** Opening PROVIDED INFORMATION block **

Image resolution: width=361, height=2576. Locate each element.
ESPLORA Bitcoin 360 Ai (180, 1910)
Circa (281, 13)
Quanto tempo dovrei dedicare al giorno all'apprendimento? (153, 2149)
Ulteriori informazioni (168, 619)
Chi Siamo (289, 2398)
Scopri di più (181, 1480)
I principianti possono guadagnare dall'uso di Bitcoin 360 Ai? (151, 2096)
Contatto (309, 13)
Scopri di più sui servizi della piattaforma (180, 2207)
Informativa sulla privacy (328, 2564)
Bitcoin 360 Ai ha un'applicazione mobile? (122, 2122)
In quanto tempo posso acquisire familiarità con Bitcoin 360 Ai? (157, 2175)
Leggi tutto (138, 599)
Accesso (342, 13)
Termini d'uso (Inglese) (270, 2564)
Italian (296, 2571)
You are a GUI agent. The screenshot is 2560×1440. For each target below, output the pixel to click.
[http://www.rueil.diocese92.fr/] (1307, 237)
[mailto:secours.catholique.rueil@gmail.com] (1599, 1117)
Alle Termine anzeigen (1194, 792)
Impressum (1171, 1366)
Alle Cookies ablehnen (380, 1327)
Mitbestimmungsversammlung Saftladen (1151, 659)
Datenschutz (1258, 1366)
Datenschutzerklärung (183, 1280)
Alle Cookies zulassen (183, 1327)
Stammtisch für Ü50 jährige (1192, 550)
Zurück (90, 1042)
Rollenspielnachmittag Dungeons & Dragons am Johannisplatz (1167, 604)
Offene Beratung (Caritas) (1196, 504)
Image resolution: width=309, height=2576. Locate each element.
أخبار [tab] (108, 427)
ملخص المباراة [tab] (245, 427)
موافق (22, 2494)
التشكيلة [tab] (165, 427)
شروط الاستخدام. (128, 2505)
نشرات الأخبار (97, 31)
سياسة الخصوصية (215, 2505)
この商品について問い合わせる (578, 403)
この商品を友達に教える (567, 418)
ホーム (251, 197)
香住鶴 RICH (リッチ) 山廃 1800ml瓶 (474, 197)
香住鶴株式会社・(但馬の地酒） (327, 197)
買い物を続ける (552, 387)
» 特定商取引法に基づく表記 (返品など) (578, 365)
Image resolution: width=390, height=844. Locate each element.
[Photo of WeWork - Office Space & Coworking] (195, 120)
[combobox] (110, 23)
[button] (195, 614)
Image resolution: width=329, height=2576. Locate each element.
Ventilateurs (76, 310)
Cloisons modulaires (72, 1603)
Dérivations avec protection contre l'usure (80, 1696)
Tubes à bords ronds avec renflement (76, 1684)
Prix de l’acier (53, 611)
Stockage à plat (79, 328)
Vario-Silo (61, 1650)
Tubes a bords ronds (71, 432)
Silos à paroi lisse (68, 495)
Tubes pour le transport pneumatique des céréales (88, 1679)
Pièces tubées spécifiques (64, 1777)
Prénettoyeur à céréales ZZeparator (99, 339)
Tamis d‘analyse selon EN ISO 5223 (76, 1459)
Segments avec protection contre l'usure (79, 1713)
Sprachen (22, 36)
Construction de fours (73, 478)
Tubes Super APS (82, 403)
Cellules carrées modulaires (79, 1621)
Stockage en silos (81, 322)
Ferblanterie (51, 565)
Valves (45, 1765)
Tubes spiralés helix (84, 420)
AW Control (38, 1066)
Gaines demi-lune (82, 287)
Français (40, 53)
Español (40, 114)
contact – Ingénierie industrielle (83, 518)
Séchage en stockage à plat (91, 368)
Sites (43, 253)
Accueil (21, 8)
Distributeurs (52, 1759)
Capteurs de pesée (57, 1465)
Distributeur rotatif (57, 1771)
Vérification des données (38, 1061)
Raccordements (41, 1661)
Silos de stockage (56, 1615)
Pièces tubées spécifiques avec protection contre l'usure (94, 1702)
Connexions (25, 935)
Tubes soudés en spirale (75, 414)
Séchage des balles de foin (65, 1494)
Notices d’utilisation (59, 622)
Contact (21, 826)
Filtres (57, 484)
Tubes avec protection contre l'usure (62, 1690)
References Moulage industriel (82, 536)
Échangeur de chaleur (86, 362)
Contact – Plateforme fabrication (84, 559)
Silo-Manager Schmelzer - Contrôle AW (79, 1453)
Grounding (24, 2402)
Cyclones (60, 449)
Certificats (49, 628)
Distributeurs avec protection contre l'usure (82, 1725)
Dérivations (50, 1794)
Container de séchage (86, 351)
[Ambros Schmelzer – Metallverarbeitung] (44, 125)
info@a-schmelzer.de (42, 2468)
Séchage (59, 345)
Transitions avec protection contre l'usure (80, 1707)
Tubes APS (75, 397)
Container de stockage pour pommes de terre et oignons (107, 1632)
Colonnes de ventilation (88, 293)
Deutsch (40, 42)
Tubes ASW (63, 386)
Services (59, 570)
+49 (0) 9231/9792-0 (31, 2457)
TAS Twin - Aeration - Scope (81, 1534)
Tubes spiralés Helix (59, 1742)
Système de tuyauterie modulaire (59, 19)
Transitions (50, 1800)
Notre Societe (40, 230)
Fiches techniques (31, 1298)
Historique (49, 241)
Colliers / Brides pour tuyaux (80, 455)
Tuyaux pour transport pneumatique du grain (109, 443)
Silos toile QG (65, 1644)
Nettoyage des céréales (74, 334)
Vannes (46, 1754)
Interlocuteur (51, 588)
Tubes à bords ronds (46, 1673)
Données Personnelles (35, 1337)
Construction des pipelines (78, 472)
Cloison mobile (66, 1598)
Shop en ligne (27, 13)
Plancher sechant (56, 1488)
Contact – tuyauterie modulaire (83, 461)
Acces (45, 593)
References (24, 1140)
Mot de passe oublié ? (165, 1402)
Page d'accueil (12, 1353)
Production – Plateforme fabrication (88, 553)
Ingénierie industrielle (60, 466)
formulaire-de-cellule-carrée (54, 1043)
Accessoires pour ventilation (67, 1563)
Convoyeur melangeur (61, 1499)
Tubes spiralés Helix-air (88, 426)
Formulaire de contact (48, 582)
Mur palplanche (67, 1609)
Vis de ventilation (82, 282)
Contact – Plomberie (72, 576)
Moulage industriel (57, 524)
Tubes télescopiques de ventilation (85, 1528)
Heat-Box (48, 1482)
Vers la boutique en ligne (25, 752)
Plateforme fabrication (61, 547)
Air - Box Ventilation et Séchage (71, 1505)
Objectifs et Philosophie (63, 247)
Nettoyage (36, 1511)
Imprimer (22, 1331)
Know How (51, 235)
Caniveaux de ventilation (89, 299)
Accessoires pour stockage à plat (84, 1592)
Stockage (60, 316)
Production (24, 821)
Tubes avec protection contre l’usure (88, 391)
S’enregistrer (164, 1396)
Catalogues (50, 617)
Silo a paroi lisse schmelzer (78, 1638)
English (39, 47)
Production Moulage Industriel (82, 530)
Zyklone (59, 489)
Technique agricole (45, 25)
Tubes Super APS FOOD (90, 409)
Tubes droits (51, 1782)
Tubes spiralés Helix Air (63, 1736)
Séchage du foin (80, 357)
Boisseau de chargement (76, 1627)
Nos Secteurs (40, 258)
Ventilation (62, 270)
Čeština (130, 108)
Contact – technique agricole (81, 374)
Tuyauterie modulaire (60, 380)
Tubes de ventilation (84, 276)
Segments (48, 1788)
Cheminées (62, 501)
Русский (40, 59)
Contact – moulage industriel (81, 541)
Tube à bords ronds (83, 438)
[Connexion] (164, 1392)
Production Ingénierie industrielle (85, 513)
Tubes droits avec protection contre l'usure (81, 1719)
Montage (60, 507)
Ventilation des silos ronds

** Closing PROVIDED INFORMATION block **

Each record is to be reproduced exactly as it appears.

Image resolution: width=361, height=2576. Locate each element.
ESPLORA Bitcoin 360 Ai (180, 1910)
Circa (281, 13)
Quanto tempo dovrei dedicare al giorno all'apprendimento? (153, 2149)
Ulteriori informazioni (168, 619)
Chi Siamo (289, 2398)
Scopri di più (181, 1480)
I principianti possono guadagnare dall'uso di Bitcoin 360 Ai? (151, 2096)
Contatto (309, 13)
Scopri di più sui servizi della piattaforma (180, 2207)
Informativa sulla privacy (328, 2564)
Bitcoin 360 Ai ha un'applicazione mobile? (122, 2122)
In quanto tempo posso acquisire familiarità con Bitcoin 360 Ai? (157, 2175)
Leggi tutto (138, 599)
Accesso (342, 13)
Termini d'uso (Inglese) (270, 2564)
Italian (296, 2571)
You are a GUI agent. The screenshot is 2560×1440. For each target below, output the pixel to click.
[http://www.rueil.diocese92.fr/] (1307, 237)
[mailto:secours.catholique.rueil@gmail.com] (1599, 1117)
Alle Termine anzeigen (1194, 792)
Impressum (1171, 1366)
Alle Cookies ablehnen (380, 1327)
Mitbestimmungsversammlung Saftladen (1151, 659)
Datenschutz (1258, 1366)
Datenschutzerklärung (183, 1280)
Alle Cookies zulassen (183, 1327)
Stammtisch für Ü50 jährige (1192, 550)
Zurück (90, 1042)
Rollenspielnachmittag Dungeons & Dragons am Johannisplatz (1167, 604)
Offene Beratung (Caritas) (1196, 504)
Image resolution: width=309, height=2576. Locate each element.
أخبار [tab] (108, 427)
ملخص المباراة [tab] (245, 427)
موافق (22, 2494)
التشكيلة [tab] (165, 427)
شروط الاستخدام. (128, 2505)
نشرات الأخبار (97, 31)
سياسة الخصوصية (215, 2505)
この商品について問い合わせる (578, 403)
この商品を友達に教える (567, 418)
ホーム (251, 197)
香住鶴 RICH (リッチ) 山廃 1800ml瓶 (474, 197)
香住鶴株式会社・(但馬の地酒） (327, 197)
買い物を続ける (552, 387)
» 特定商取引法に基づく表記 (返品など) (578, 365)
Image resolution: width=390, height=844. Locate each element.
[Photo of WeWork - Office Space & Coworking] (195, 120)
[combobox] (110, 23)
[button] (195, 614)
Image resolution: width=329, height=2576. Locate each element.
Ventilateurs (76, 310)
Cloisons modulaires (72, 1603)
Dérivations avec protection contre l'usure (80, 1696)
Tubes à bords ronds avec renflement (76, 1684)
Prix de l’acier (53, 611)
Stockage à plat (79, 328)
Vario-Silo (61, 1650)
Tubes a bords ronds (71, 432)
Silos à paroi lisse (68, 495)
Tubes pour le transport pneumatique des céréales (88, 1679)
Pièces tubées spécifiques (64, 1777)
Prénettoyeur à céréales ZZeparator (99, 339)
Tamis d‘analyse selon EN ISO 5223 (76, 1459)
Segments avec protection contre l'usure (79, 1713)
Sprachen (22, 36)
Construction de fours (73, 478)
Tubes Super APS (82, 403)
Cellules carrées modulaires (79, 1621)
Stockage en silos (81, 322)
Ferblanterie (51, 565)
Valves (45, 1765)
Tubes spiralés helix (84, 420)
AW Control (38, 1066)
Gaines demi-lune (82, 287)
Français (40, 53)
Español (40, 114)
contact – Ingénierie industrielle (83, 518)
Séchage en stockage à plat (91, 368)
Sites (43, 253)
Accueil (21, 8)
Distributeurs (52, 1759)
Capteurs de pesée (57, 1465)
Distributeur rotatif (57, 1771)
Vérification des données (38, 1061)
Raccordements (41, 1661)
Silos de stockage (56, 1615)
Pièces tubées spécifiques avec protection contre l'usure (94, 1702)
Connexions (25, 935)
Tubes soudés en spirale (75, 414)
Séchage des balles de foin (65, 1494)
Notices d’utilisation (59, 622)
Contact (21, 826)
Filtres (57, 484)
Tubes avec protection contre l'usure (62, 1690)
References Moulage industriel (82, 536)
Échangeur de chaleur (86, 362)
Contact – Plateforme fabrication (84, 559)
Silo-Manager Schmelzer - Contrôle AW (79, 1453)
Grounding (24, 2402)
Cyclones (60, 449)
Certificats (49, 628)
Distributeurs avec protection contre l'usure (82, 1725)
Dérivations (50, 1794)
Container de séchage (86, 351)
[Ambros Schmelzer – Metallverarbeitung] (44, 125)
info@a-schmelzer.de (42, 2468)
Séchage (59, 345)
Transitions avec protection contre l'usure (80, 1707)
Tubes APS (75, 397)
Container de stockage pour pommes de terre et oignons (107, 1632)
Colonnes de ventilation (88, 293)
Deutsch (40, 42)
Tubes ASW (63, 386)
Services (59, 570)
+49 (0) 9231/9792-0 (31, 2457)
TAS Twin - Aeration - Scope (81, 1534)
Tubes spiralés Helix (59, 1742)
Système de tuyauterie modulaire (59, 19)
Transitions (50, 1800)
Notre Societe (40, 230)
Fiches techniques (31, 1298)
Historique (49, 241)
Colliers / Brides pour tuyaux (80, 455)
Tuyaux pour transport pneumatique du grain (109, 443)
Silos toile QG (65, 1644)
Nettoyage des céréales (74, 334)
Vannes (46, 1754)
Interlocuteur (51, 588)
Tubes à bords ronds (46, 1673)
Données Personnelles (35, 1337)
Construction des pipelines (78, 472)
Cloison mobile (66, 1598)
Shop en ligne (27, 13)
Plancher sechant (56, 1488)
Contact – tuyauterie modulaire (83, 461)
Acces (45, 593)
References (24, 1140)
Mot de passe oublié ? (165, 1402)
Page d'accueil (12, 1353)
Production – Plateforme fabrication (88, 553)
Ingénierie industrielle (60, 466)
formulaire-de-cellule-carrée (54, 1043)
Accessoires pour ventilation (67, 1563)
Convoyeur melangeur (61, 1499)
Tubes spiralés Helix-air (88, 426)
Formulaire de contact (48, 582)
Mur palplanche (67, 1609)
Vis de ventilation (82, 282)
Contact – Plomberie (72, 576)
Moulage industriel (57, 524)
Tubes télescopiques de ventilation (85, 1528)
Heat-Box (48, 1482)
Vers la boutique en ligne (25, 752)
Plateforme fabrication (61, 547)
Air - Box Ventilation et Séchage (71, 1505)
Objectifs et Philosophie (63, 247)
Nettoyage (36, 1511)
Imprimer (22, 1331)
Know How (51, 235)
Caniveaux de ventilation (89, 299)
Accessoires pour stockage à plat (84, 1592)
Stockage (60, 316)
Production (24, 821)
Tubes avec protection contre l’usure (88, 391)
S’enregistrer (164, 1396)
Catalogues (50, 617)
Silo a paroi lisse schmelzer (78, 1638)
English (39, 47)
Production Moulage Industriel (82, 530)
Zyklone (59, 489)
Technique agricole (45, 25)
Tubes Super APS FOOD (90, 409)
Tubes droits (51, 1782)
Tubes spiralés Helix Air (63, 1736)
Séchage du foin (80, 357)
Boisseau de chargement (76, 1627)
Nos Secteurs (40, 258)
Ventilation (62, 270)
Čeština (130, 108)
Contact – technique agricole (81, 374)
Tuyauterie modulaire (60, 380)
Tubes de ventilation (84, 276)
Segments (48, 1788)
Cheminées (62, 501)
Русский (40, 59)
Contact – moulage industriel (81, 541)
Tube à bords ronds (83, 438)
[Connexion] (164, 1392)
Production Ingénierie industrielle (85, 513)
Tubes droits avec protection contre l'usure (81, 1719)
Montage (60, 507)
Ventilation des silos ronds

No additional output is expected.